Having translated hours of audio files as well as text of various formets (written text, transcript of speech and even the new “messenger text”,) it is without doubt that contrary to the popular hype, translation will not be fully automated in the near future.
There won’t be an app or a device that will allow fully automated real-time translation, and the following are the reasons. In order to translate a content that consist of both the apex of the cutting-edge scientific technicalities, as well as the linguistically intricate expressions that are akin to poetry, many tools were sought to aid me in its translation.
From the newest algorithmic translator utilising the big data collected in the internet, to the translation memory system which ‘learns’ how I translate a document, none have shown much promise and the following are the reasons.
1. Reliance on dictionary/word base
In most automated translation system, content is broken down into words. When an input document is given, the system may analyse the document sentense-wise (which already is at the frontier of the latest technology.) This reduces mistranslation where a single word can have multiple meanings. However at the end of the day, translation relies on a dictionary. Temporary creation of words is an excellent way to achieve efficency in high-level communication, which the Oxford-wielding bot will struggle.
While a human-being can accurately translate a sentence without knowing all the words in it, a machine cannot. Surprisingly, this is because a human can fake the knowledge of the word while a machine cannot. The critical flaw to the machine-learning translator is in fact our lack of understanding in the model which the machine was built after: human brain.
2. People don’t speak so clearly
Diction is amazing, and it is used frequently even as we speak. Medical, legal and millitary personnels use diction to document content quickly. Typing is just too slow, and audio data is difficult to access quickly. What you hear, however, is that they speak remarkably clearly, often adding in words like “full stop. comma, open parenthesis, close parenthesis.”

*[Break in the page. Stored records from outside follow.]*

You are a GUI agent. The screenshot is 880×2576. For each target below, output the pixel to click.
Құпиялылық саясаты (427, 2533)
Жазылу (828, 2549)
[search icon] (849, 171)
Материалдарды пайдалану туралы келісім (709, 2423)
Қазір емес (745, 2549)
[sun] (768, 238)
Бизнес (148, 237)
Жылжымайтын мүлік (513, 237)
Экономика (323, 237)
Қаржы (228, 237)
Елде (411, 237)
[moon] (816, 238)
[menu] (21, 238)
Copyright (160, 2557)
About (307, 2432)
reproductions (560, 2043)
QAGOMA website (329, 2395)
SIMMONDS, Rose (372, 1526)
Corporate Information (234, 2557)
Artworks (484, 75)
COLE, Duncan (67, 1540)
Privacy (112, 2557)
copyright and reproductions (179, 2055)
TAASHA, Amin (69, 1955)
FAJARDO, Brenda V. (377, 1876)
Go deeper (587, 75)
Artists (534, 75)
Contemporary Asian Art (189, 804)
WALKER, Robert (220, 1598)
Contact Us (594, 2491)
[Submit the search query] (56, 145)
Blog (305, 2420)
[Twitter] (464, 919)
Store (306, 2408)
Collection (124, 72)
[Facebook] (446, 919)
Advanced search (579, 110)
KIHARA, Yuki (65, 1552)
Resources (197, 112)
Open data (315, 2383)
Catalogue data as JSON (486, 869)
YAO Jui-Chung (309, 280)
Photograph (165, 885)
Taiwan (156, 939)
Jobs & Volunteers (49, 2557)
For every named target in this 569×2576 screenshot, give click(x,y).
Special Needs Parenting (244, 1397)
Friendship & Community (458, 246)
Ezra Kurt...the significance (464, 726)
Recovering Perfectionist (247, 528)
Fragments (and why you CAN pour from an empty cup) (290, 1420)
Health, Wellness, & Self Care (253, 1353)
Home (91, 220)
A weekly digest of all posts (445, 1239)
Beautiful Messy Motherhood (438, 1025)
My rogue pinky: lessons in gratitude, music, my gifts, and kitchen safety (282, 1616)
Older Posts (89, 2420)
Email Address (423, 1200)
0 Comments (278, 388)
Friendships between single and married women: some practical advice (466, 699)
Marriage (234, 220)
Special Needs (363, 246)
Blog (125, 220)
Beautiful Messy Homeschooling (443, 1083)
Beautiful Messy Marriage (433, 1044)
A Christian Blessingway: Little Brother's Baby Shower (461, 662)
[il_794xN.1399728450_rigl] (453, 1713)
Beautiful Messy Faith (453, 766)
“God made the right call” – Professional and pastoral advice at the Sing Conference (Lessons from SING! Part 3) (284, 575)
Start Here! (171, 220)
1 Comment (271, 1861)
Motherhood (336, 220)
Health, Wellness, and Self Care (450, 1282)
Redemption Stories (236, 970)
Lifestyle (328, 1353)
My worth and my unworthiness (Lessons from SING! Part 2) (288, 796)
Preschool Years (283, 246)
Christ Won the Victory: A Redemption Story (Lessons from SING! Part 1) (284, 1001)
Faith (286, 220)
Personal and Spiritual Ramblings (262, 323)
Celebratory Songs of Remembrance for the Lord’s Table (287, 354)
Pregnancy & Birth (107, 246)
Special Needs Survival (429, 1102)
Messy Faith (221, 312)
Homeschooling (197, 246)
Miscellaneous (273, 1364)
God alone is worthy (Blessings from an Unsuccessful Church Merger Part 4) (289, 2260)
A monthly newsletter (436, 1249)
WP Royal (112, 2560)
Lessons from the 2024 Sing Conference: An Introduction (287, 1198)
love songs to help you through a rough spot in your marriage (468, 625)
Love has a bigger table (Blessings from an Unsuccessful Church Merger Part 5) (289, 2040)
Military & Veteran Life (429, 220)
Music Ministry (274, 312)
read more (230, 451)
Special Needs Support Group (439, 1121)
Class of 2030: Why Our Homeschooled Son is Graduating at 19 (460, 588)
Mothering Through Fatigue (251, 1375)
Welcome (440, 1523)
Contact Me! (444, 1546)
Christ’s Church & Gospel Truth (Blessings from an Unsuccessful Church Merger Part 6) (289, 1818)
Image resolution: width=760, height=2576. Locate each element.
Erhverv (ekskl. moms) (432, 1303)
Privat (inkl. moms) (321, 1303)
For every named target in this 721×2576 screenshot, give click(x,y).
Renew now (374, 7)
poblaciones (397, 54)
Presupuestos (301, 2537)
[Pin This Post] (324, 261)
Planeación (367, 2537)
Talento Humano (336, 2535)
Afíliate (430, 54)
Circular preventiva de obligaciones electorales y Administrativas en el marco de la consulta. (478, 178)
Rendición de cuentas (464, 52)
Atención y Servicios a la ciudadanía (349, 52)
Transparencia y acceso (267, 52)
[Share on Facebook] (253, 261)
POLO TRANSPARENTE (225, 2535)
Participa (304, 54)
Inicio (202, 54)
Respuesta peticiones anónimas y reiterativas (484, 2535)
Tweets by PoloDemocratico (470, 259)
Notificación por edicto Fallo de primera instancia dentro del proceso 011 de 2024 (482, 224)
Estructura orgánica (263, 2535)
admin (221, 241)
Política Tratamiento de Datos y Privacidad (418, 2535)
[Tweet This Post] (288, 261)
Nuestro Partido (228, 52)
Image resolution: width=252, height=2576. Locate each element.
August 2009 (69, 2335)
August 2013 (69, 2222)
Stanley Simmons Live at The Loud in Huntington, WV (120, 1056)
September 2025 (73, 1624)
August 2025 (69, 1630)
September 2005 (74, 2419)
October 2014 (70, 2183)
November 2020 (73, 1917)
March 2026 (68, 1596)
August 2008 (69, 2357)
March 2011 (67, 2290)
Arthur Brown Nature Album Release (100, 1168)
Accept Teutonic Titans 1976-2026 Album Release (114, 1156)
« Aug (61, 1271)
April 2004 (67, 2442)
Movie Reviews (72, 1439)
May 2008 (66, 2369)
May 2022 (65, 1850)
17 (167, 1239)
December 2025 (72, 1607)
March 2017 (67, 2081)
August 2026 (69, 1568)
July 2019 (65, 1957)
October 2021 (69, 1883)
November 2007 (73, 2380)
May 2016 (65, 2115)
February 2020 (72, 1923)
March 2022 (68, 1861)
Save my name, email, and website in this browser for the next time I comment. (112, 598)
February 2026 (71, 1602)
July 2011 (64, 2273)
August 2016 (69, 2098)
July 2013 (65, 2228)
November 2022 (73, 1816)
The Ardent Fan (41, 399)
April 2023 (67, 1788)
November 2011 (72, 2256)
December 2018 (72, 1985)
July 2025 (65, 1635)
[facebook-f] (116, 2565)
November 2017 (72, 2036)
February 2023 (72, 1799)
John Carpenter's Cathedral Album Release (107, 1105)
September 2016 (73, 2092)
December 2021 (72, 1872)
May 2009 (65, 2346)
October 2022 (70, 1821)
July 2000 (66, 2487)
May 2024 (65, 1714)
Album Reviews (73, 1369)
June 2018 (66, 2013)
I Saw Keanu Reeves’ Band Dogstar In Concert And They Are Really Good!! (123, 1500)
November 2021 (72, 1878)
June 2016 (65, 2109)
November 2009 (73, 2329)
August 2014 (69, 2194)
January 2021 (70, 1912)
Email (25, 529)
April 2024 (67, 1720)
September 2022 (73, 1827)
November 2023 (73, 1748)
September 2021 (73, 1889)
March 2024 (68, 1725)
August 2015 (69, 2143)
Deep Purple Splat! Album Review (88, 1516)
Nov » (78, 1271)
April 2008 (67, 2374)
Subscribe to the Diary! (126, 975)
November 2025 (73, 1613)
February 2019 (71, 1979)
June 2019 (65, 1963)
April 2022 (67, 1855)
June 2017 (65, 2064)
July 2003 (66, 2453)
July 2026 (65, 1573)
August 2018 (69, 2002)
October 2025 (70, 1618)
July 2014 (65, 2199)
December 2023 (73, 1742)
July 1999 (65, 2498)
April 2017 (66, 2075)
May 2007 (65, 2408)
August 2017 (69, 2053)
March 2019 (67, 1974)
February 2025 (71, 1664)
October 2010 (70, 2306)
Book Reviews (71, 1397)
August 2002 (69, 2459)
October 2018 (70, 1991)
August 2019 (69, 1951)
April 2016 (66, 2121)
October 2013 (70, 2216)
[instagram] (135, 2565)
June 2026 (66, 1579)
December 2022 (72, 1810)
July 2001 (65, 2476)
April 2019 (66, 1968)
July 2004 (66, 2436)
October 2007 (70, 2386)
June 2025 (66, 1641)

Diction fulfills a purpose, but not the purpose that most people actually have in mind. Any real-time translation based on verbal communication will require some form of diction, and until such system gains an ability to understand speech as human do, it will not work.
There are, of course, many devices that seem to understand our speech very well. From phone assistants to home modules, these systems are remarkably accurate in knowing what we want. Ask about wheather, restaurants near by and even current issues, and they will bring that information for you.
However, the way they make out what we’re saying is vastly different to standard voice-to-text diction. Although the diction isn’t accurate, it automatically fills the gap based on pattern recognition in order to ‘pretend’ as if it has completely understood the line. This bring us to the final obstacle.
3. We understand communication wrong
The biggest reason why current modes of machine translation does not work is because we taught them wrong. The way we have designed the machines to perform translation – and ultimately communication – was largely based on how humans do those tasks. This, is where we lack knowledge.
Algorithmically, language is made up of words and each word both in itself and in relation to others, has a meaning. It is the combination of these meanings that give rise to a content. In order to properly translate a content, instead of performing word-to-word swap or even do a sentence-by-sentence translation, one must fully assimilate the entire content and create a whole different version of it, with a whole new permutation of words in a different language.
This is an extremely difficult feat and certainly an impossible one for the computer systems in this near future.